Render the rows between the lines holding "Open options menu" and "pos(11,428)", inclusive, as a JSON list of strings with one string per line and blank lines left out.

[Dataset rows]
+-------+

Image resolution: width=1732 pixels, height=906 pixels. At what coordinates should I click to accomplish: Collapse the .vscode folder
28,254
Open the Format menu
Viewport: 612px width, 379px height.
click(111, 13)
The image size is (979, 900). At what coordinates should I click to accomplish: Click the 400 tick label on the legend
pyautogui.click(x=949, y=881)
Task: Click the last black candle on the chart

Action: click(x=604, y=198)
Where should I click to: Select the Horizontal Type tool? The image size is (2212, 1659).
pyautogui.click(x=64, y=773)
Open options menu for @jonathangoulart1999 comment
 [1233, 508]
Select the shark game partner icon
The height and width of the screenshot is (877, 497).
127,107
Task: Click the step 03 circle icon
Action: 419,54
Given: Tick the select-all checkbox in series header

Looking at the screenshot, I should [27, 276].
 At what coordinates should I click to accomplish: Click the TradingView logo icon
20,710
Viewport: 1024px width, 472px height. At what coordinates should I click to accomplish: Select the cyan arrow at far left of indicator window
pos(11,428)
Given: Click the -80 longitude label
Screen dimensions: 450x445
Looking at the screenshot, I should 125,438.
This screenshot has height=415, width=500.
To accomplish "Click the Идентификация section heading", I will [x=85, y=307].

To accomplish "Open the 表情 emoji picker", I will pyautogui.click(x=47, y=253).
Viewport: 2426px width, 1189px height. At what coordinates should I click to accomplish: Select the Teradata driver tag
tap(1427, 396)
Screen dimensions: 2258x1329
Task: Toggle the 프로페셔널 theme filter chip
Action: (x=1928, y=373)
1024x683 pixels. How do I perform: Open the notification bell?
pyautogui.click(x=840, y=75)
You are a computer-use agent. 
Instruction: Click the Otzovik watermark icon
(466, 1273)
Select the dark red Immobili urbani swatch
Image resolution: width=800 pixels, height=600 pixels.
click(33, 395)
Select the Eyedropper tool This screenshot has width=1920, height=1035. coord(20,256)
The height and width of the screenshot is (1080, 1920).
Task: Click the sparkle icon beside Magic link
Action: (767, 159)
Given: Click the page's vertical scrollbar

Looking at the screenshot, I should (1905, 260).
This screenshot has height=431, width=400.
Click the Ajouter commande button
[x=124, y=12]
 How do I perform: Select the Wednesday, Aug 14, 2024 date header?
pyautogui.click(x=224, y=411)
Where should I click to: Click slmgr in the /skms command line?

+-------+

Task solution ::
[
  "Open options menu for @jonathangoulart1999 comment",
  " [1233, 508]",
  "Select the shark game partner icon",
  "The height and width of the screenshot is (877, 497).",
  "127,107",
  "Task: Click the step 03 circle icon",
  "Action: 419,54",
  "Given: Tick the select-all checkbox in series header",
  "Looking at the screenshot, I should [27, 276].",
  " At what coordinates should I click to accomplish: Click the TradingView logo icon",
  "20,710",
  "Viewport: 1024px width, 472px height. At what coordinates should I click to accomplish: Select the cyan arrow at far left of indicator window",
  "pos(11,428)"
]